In the summer of 1945, a group of children were brought to England to stay in the Lake District. They had all been subjected to the horrors of concentration camps in Europe; every child had lost multiple family members and friends to the war. In England, they had finally been brought to a place where they could begin to recover. However, they would find this would take a lifetime – there is no way to stop being haunted by their experiences, even if it lessens over time.
Yossi, Leo and Mordecai have all arrived at the Lake District together and begin to find a way to adapt their lives from the ones they thought they’d have before the war. Yossi wants to get his physical strength back; Moredcai is more committed to his faith than ever; Leo has found more independence than he’s known in years. They’re now each others family and want to move their lives on together, but will they all choose the same path?

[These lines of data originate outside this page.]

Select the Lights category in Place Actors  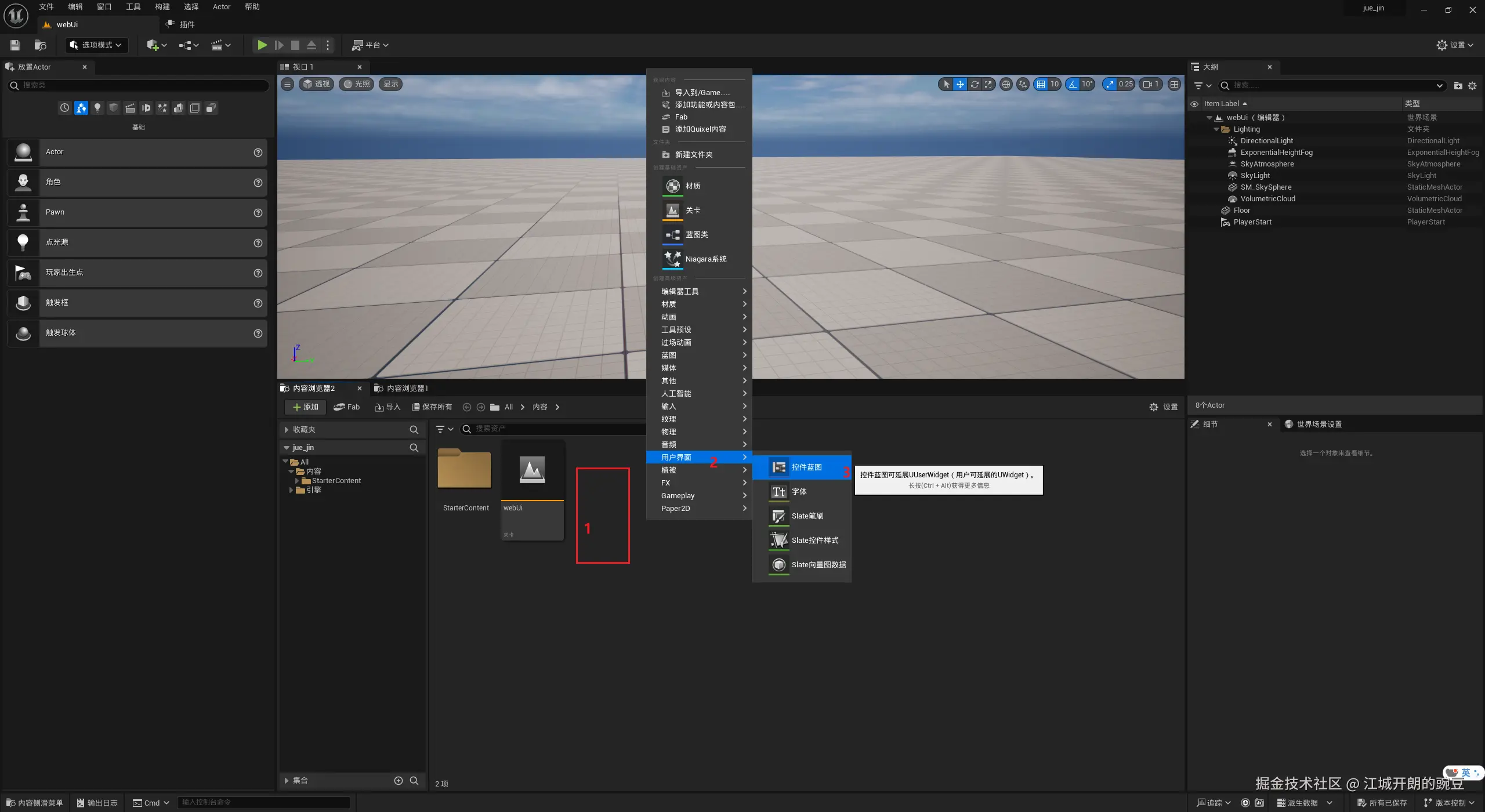coord(97,108)
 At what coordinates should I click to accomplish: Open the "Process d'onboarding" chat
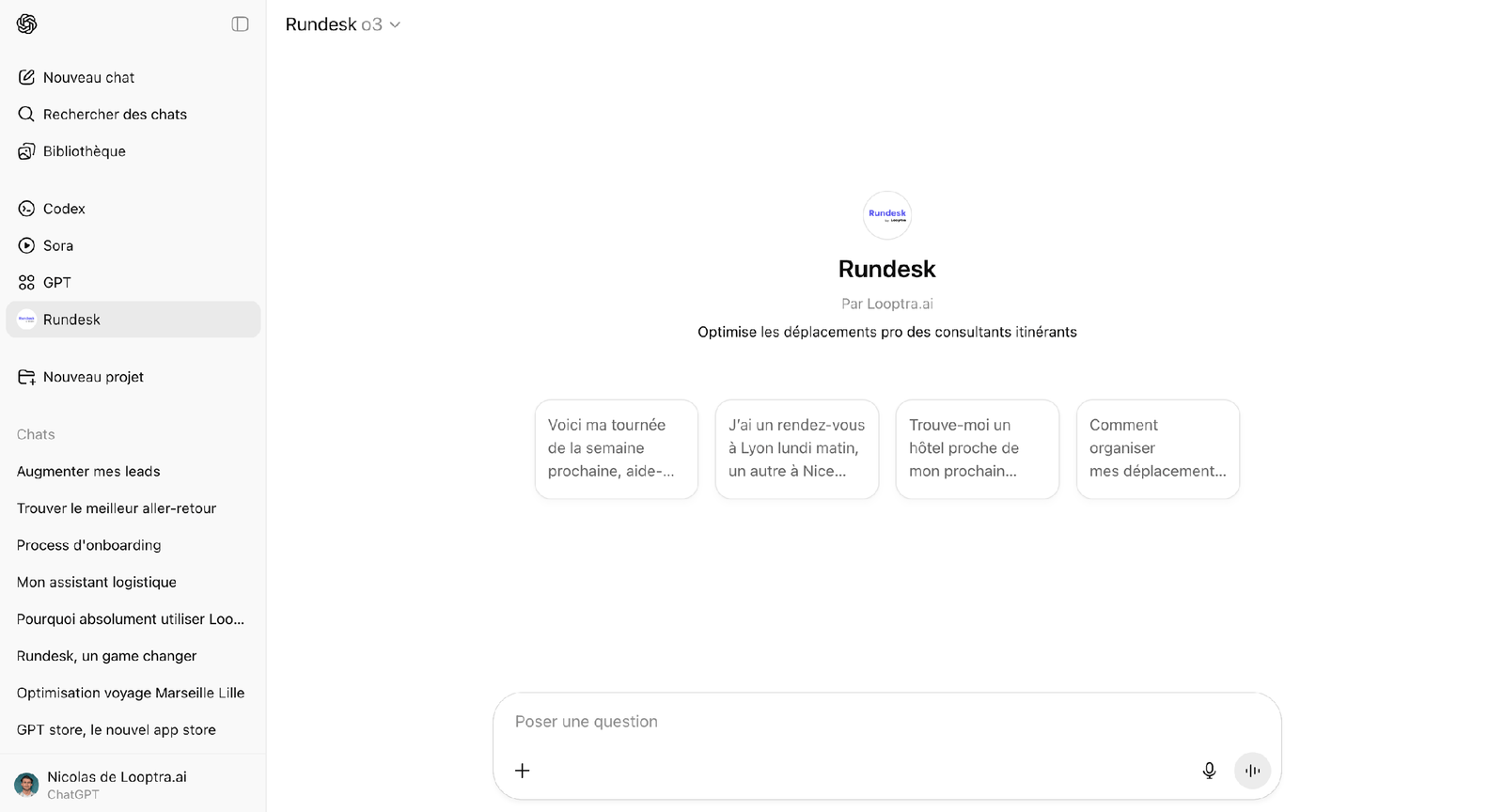tap(88, 545)
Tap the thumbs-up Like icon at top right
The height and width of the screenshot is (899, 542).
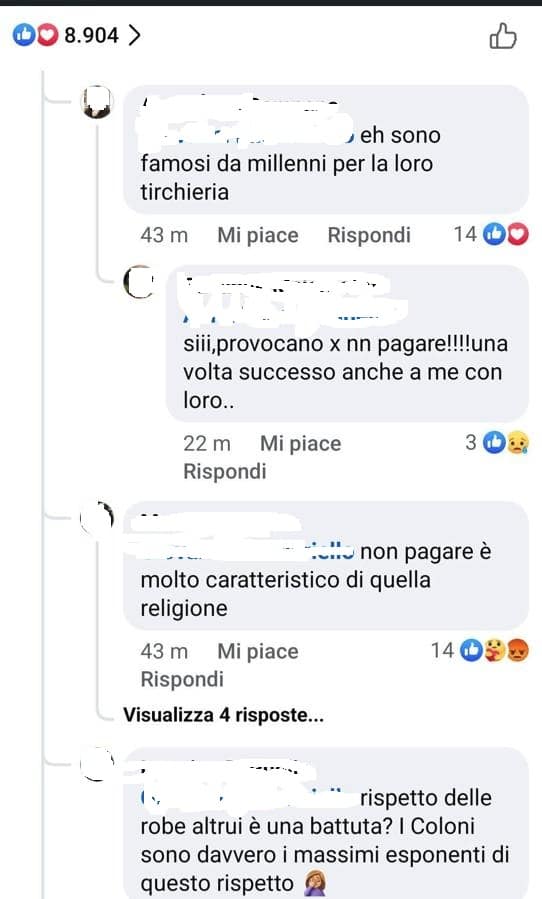tap(502, 36)
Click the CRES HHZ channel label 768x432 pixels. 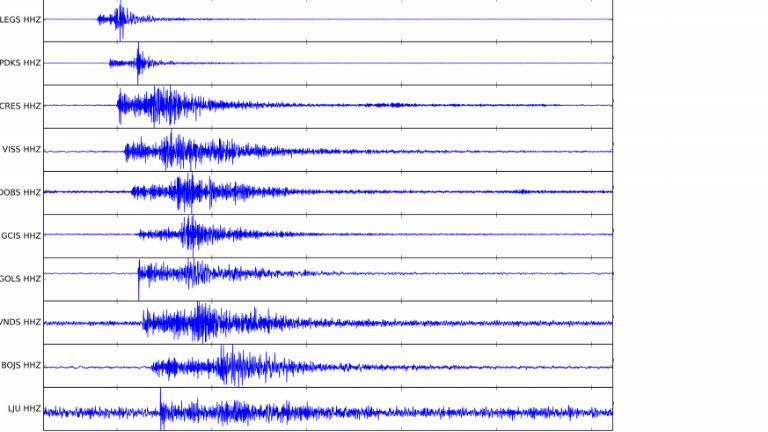point(20,105)
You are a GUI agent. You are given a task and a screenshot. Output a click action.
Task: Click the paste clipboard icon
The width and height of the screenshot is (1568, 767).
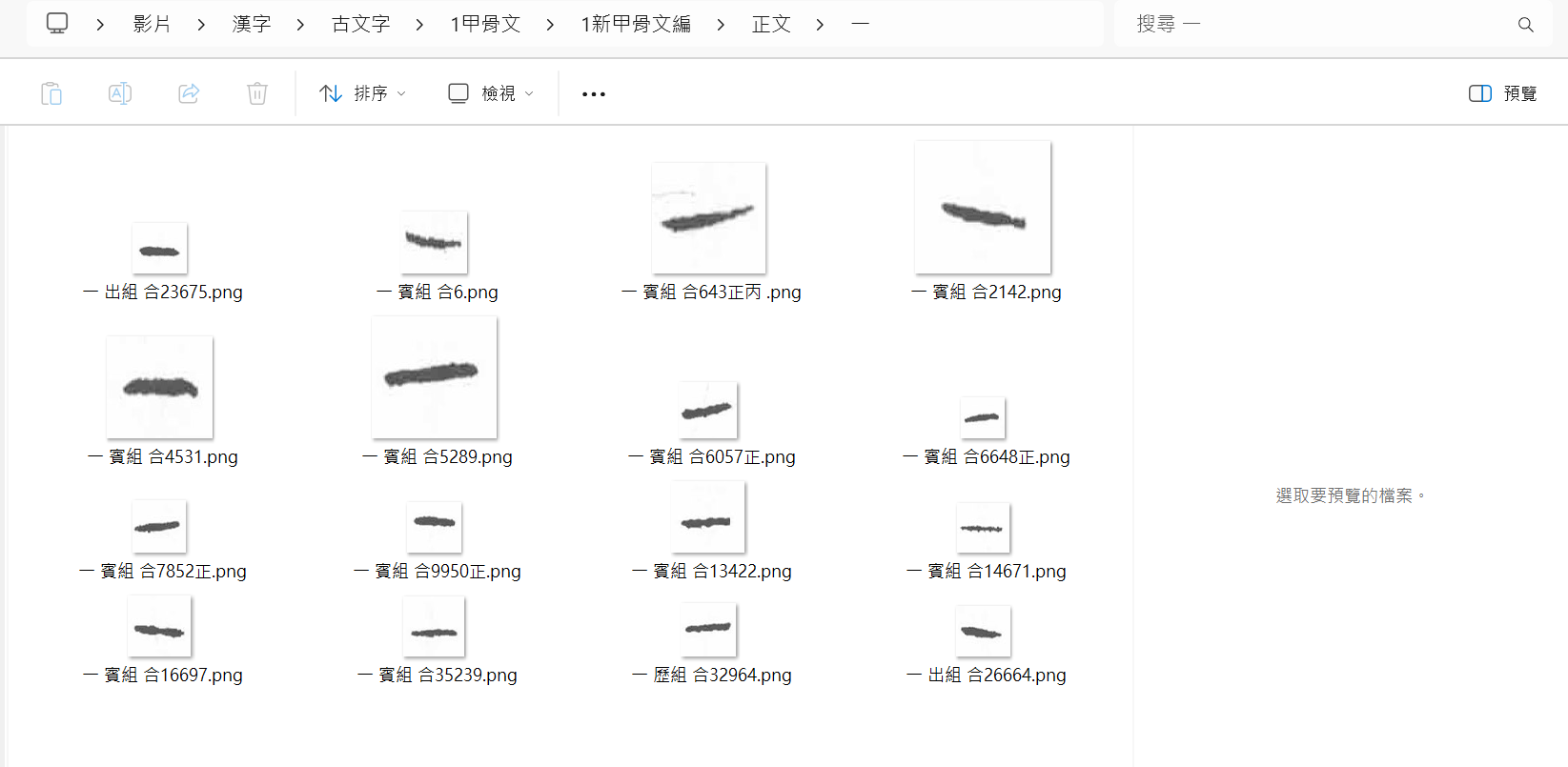point(51,93)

Tom Palmer is known for his historical stories which focus on the war. I’ve previously read Over the Line, D-Day Dog & Armistice Runner, all of which were presented in an emotive, sensitive way which showed children a genuine glimpse at what the war was like whilst being accessible to their understanding. I’ve enjoyed every one of his books so far, so expected After The War to be no different.
Except it was. It might be because I’ve recently visited Auschwitz, or, more likely, it was the brilliant way this book was written, which made it so much more emotional than his previous offerings. I cried several times reading the story – which are based on real historical accounts – of the children who escaped the concentration camps. It was so well written that – although we can never imagine or put ourselves within this experience – it made the reader really develop an emotional connection to the characters and what they went through.
I truly believe that it is important children learn of the Holocaust and how harrowing this period in history is, in order to prevent anything like this happening again. It shows them how dangerous prejudices can be, as well as teaching them compassion. (And, to be honest, I feel everyone should visit Auschwitz at least once in their lives. It was such a humbling experience which really taught me huge amounts). Tom’s book not only helps with this, but does so in a way which helps children build empathy and understanding of something which is quite a difficult subject to comprehend.
The characters created, which are based on some real documented experiences, feel authentic and are well developed. Alongside the three main characters, there are some important interactions they have with ‘supporting’ characters from both the surrounding community and beyond. I really liked that it was included that there was still prejudice in England towards the Jewish community; England wasn’t painted as a solely peaceful country for them to escape to. It is important to recognise this.
I really do believe this is a book that should be on every classroom shelf. I know I’ll be using extracts myself around during Holocaust Memorial, alongside factual accounts and poetry to help children begin to access the topic.